Beware of phishing emails claiming your free trial subscription is over and that urge you to call a number to cancel it before you get slugged with monthly fees. Microsoft’s cybersecurity researchers are now on the hunt for BazarCall, a criminal group that’s using call centers to infect PCs with malware called BazarLoader and BazarBackdoor – a malware loader that’s been used to distribute payloads that ultimately lead to company-wide ransomware. BazarCall (or Bazacall) actors have been active since January according to Microsoft, and were notable because they used call center operators to guide victims into installing BazarLoader onto a Windows PC. Palo Alto Networks’ Brad Duncan recently detailed the group’s techniques in a blog post.
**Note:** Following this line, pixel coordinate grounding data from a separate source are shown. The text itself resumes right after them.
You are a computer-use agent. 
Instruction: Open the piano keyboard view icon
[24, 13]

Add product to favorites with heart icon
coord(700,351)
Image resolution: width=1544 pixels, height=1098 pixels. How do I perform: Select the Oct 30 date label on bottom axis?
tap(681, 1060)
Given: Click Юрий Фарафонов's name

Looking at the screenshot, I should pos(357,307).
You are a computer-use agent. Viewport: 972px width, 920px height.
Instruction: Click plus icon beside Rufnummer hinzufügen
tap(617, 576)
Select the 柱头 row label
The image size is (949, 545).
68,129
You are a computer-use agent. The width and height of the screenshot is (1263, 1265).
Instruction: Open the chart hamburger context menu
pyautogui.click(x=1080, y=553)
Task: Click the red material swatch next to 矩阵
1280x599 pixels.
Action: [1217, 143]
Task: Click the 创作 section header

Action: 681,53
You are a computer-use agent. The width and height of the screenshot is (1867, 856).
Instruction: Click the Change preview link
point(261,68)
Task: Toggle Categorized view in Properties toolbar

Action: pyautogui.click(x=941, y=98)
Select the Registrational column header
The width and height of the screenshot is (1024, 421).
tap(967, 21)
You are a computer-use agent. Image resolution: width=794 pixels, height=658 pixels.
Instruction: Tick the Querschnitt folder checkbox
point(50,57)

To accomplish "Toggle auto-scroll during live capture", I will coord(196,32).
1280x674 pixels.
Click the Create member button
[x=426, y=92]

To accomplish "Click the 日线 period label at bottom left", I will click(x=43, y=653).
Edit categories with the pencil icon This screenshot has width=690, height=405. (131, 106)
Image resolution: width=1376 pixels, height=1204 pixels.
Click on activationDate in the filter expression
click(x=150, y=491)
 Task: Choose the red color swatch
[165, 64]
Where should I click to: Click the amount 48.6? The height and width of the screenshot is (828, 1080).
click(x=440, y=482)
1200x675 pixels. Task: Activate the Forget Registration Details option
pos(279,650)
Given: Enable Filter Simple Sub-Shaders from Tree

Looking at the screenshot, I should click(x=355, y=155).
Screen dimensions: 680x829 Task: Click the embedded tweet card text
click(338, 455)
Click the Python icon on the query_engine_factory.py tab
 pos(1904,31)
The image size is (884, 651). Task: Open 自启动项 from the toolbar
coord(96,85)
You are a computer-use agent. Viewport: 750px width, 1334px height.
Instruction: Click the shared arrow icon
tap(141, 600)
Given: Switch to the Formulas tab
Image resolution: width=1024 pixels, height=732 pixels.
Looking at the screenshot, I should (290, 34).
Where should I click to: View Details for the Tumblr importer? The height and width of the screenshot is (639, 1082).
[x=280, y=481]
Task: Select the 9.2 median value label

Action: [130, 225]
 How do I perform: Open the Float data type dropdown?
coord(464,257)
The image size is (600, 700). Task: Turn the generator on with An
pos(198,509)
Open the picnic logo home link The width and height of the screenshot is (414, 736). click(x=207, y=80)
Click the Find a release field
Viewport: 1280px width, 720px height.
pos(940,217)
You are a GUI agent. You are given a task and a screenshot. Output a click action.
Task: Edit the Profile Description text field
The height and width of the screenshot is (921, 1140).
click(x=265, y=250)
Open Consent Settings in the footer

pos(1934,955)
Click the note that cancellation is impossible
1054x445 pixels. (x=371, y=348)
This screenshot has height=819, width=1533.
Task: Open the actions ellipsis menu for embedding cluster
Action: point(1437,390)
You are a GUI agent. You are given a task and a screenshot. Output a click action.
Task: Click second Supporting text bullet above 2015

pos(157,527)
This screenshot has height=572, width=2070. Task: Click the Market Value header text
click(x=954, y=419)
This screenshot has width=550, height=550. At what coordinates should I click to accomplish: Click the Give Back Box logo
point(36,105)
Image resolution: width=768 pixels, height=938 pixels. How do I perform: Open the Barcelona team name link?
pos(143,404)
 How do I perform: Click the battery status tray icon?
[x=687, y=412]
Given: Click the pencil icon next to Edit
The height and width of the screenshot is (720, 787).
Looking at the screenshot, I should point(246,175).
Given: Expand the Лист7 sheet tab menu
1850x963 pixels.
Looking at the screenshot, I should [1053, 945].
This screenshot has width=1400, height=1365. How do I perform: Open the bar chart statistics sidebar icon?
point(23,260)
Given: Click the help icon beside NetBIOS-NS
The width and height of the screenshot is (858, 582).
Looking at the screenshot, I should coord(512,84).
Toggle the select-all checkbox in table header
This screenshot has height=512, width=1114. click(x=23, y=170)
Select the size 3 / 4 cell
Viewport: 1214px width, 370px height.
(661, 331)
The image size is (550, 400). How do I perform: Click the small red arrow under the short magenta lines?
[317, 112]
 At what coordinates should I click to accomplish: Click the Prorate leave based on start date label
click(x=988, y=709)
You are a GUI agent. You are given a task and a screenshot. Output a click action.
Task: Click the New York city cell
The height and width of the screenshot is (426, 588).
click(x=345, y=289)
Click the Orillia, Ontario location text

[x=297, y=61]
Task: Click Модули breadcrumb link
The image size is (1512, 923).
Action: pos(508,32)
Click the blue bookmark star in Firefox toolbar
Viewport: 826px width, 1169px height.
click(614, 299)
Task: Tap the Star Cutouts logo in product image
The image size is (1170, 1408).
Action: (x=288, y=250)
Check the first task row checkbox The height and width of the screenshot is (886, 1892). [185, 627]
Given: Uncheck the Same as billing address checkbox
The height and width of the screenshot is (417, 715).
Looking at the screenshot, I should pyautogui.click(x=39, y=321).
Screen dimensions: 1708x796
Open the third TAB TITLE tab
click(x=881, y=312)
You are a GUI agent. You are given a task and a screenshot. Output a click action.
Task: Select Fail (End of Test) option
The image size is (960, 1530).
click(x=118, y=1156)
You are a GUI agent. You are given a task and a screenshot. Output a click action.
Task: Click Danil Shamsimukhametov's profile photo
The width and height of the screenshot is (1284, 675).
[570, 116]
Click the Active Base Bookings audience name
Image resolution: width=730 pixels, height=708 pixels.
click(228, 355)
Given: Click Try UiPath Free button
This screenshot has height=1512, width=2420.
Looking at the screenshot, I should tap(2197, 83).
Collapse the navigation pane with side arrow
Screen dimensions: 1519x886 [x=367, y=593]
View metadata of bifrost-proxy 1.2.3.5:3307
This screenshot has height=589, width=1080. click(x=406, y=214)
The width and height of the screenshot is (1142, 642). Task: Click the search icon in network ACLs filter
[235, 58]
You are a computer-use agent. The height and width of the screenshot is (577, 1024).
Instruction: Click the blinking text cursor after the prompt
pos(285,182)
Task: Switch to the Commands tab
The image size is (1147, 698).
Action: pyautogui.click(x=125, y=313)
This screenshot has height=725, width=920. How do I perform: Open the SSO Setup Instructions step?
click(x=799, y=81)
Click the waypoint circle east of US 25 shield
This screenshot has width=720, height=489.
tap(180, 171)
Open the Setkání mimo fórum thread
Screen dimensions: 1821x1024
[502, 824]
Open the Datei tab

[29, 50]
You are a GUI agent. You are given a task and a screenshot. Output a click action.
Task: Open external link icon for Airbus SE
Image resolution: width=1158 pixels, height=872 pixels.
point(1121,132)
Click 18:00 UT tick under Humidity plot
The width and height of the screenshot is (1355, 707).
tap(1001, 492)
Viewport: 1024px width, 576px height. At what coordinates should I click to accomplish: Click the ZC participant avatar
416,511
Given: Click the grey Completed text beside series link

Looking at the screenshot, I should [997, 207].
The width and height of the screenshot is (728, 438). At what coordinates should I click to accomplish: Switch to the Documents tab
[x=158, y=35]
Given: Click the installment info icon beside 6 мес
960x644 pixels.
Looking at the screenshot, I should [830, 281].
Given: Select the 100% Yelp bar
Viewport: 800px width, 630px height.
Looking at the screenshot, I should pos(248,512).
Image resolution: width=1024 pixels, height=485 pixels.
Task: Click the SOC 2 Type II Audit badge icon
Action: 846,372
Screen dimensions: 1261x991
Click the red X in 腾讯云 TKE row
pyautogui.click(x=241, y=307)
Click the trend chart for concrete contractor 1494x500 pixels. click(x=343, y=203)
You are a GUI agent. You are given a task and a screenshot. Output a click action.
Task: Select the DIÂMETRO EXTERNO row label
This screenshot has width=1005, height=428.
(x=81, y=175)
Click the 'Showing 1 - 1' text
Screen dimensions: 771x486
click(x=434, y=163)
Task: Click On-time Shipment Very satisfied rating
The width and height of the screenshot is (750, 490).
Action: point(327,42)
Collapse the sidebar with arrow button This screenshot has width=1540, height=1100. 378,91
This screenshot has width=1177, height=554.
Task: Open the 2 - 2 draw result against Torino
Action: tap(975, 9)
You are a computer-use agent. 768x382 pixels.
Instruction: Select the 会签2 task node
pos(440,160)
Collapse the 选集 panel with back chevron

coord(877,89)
As he describes, the malware provides backdoor access to an infected Windows device: “After a client is infected, criminals use this backdoor access to send follow-up malware, scan the environment and exploit other vulnerable hosts on the network,” Duncan noted. Usually, the attack starts with phishing emails advising the victim that a trial subscription has expired and that they will be automatically charged a monthly fee unless they call a number to cancel the trial. “When recipients call the number, a fraudulent call center operated by the attackers instructs them to visit a website and download an Excel file to cancel the service. The Excel file contains a malicious macro that downloads the payload,” Microsoft Security Intelligence explains.

Analyst Notes

Binary Defense threat researchers continue to study the threat posed by BazarCall and have seen evidence of the group’s operation as early as November 2020 through the present time. Employee education goes a long way toward guarding against this threat, since email filtering doesn’t catch all of them, and the email might come in via employees’ personal email accounts in addition to corporate email. As with any unsolicited phone call, it should be treated as suspicious. If someone receives a call or an email requesting a call back about a subscription ending, and that person is not familiar with said subscription, then that call is most likely some sort of scam. If a call center operator ever asks a caller to visit a website and download a file, that should be a red flag that something is not right. It is this analyst’s experience, that when canceling any subscription, that not one service has asked to have a file downloaded from any website. Any file downloads that do not come from an explicitly trusted source should be treated with extreme suspicion.